■ Supplied passage
* START *
Then, some months later, a petition appeared in the local paper opposing the tariff cuts and was signed by both Labour and Green Party members. This was too much. I promptly disassociated myself from the party.

So why did I then join ACT? I was reminded of the answer last week when I saw these state houses. The solution to our problems is not to increase the welfare budget. It is to increase the opportunities for everyone to better themselves. Employment opportunities must be available. People must be given the chance to actually keep what they earn. It is all about incentives.

Jim Anderton wants overseas New Zealanders to come home. Why should they? My local barber told me about his sister who came back from England for a visit, and was amazed at the low standard of living here compared to London. Another relative came home from Hong Kong to live and has regretted it ever since. Labour and the Alliance try to appeal to these people by increasing the top tax rate to 39 percent. How is that going to keep people here? Even the dollar’s low value overseas has not been enough to stop people from leaving.

This is why I joined ACT. I had always supported the reform process of the 1980s, but more needed to be done. The tax rate, both corporate and personal, must be reduced. This will help business to expand, increasing employment opportunities and giving poorer people not only the chance to earn good money, but the chance to keep more of it. ACT wants people off welfare, and the only way to achieve that is to make the economy competitive.
* END *
■ Goal
Carry on the essay about joining ACT from its final sentence, keeping the same first-person voice.

Stored dataset items
* START *
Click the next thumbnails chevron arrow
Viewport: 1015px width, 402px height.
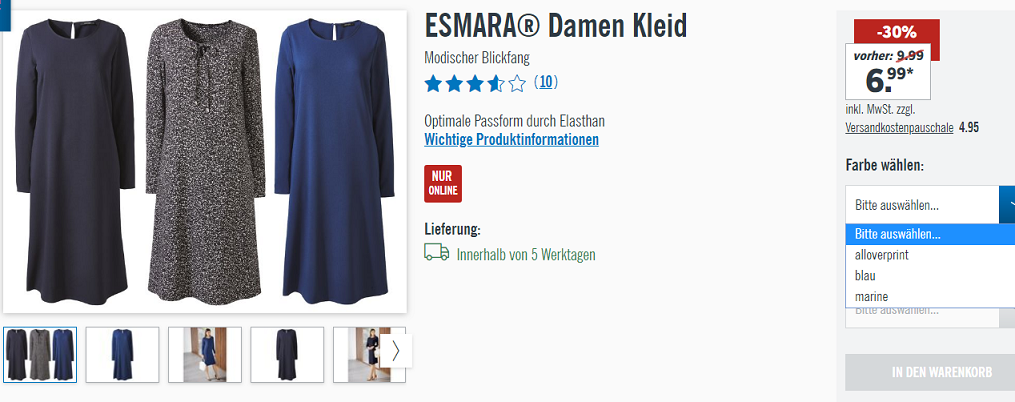click(396, 351)
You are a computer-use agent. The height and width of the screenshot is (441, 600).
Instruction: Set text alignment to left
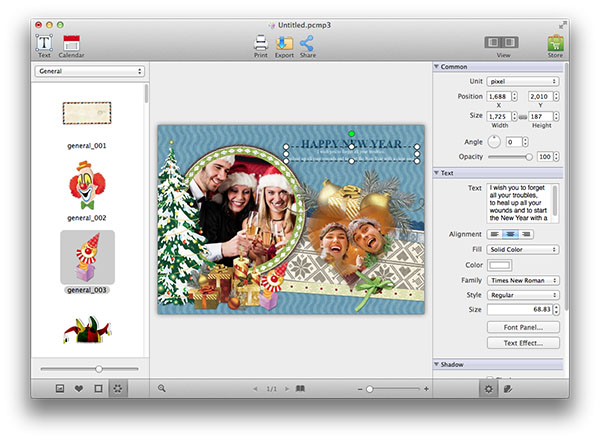tap(494, 234)
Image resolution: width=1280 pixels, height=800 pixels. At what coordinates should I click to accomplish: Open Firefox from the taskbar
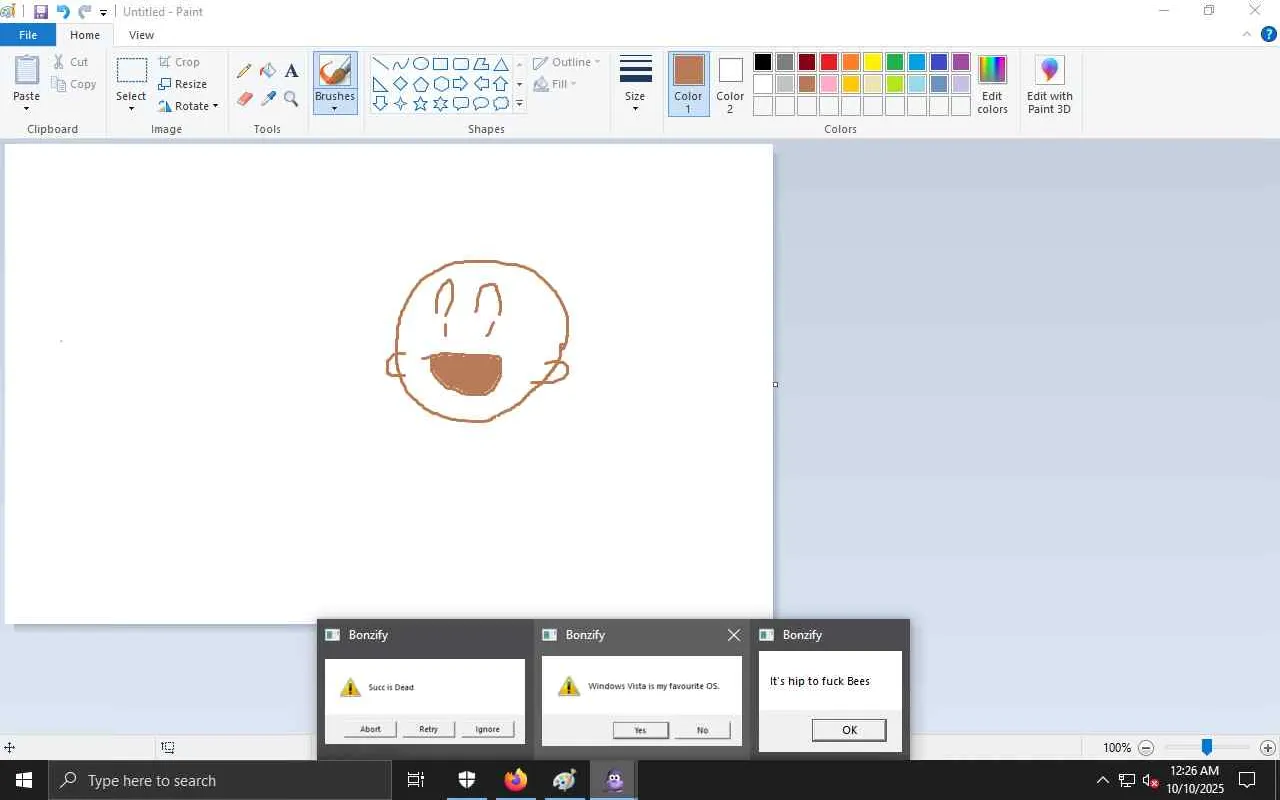tap(516, 780)
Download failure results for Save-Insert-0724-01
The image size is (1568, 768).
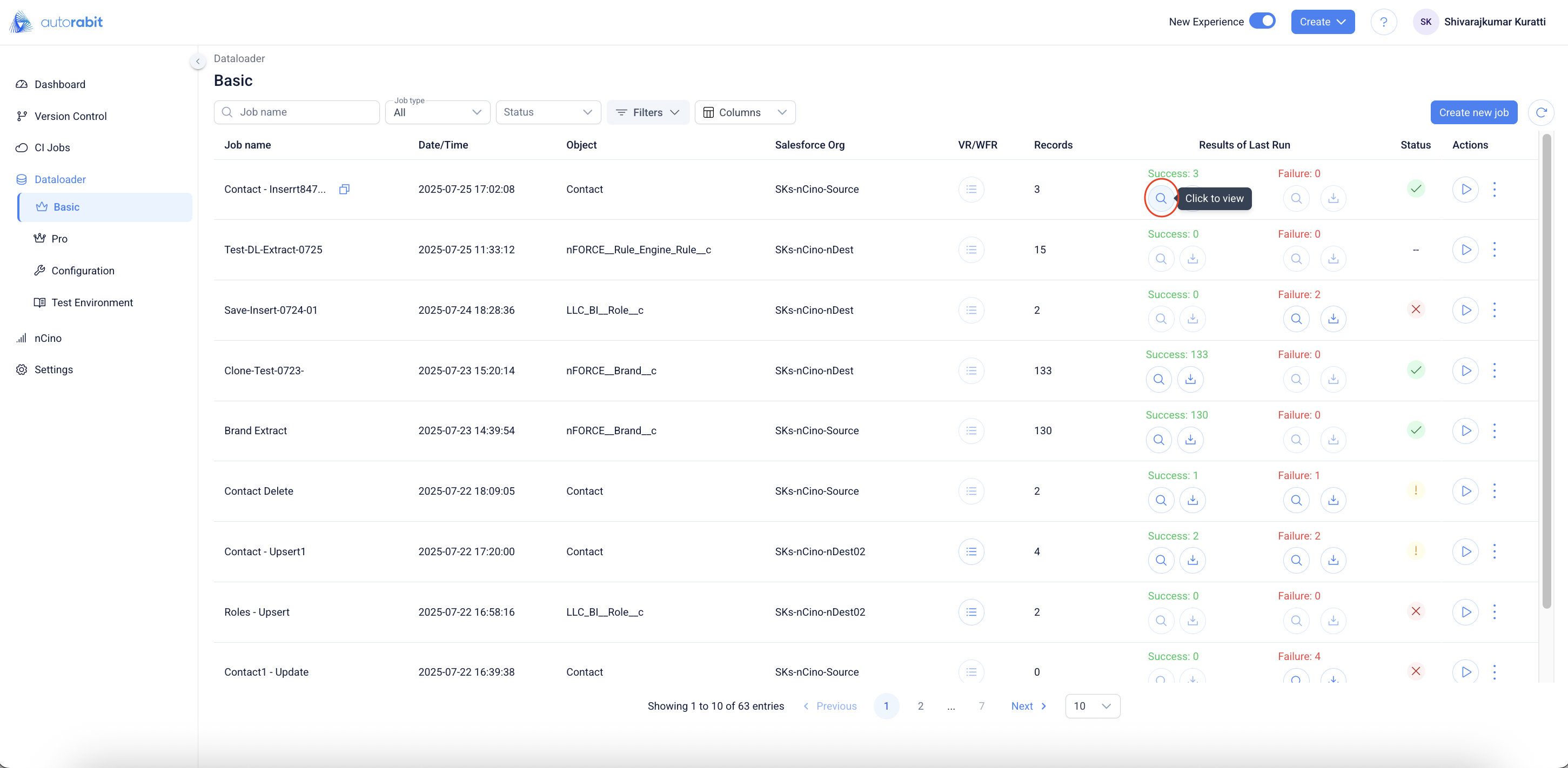1333,319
* END *
■ In response
Of course, the Left argues that this idea would also make the rich richer, and to them that is a tragic outcome. The fact that this makes the poor richer too is not a good enough reason to adopt these policies. This is absurd. Alas, ideology has played a large role in politics since the beginning of time. To the Left, giving the rich more money is as immoral as giving Hitler Czechoslovakia.

It is that way of thinking that made me realise just how much of a mess Labour and the Alliance could, and now have, put us in. From a personal point of view, I’m glad it only took me until I was 18 to change my way of thinking. In that vein, spare a thought for Jonathon Hunt – he’s still in Labour and he’s 100.